→ **Exercise details**
Copy out the entire listing word for word.
--- Records provided Enclosed Below ---
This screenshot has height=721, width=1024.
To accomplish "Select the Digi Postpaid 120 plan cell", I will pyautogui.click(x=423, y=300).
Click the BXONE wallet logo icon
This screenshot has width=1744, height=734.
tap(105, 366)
--- End of Enclosed Records provided ---
→ **Response area**
This screenshot has height=721, width=1024.
To accomplish "Select the Digi Postpaid 120 plan cell", I will pyautogui.click(x=423, y=300).
Click the BXONE wallet logo icon
This screenshot has width=1744, height=734.
tap(105, 366)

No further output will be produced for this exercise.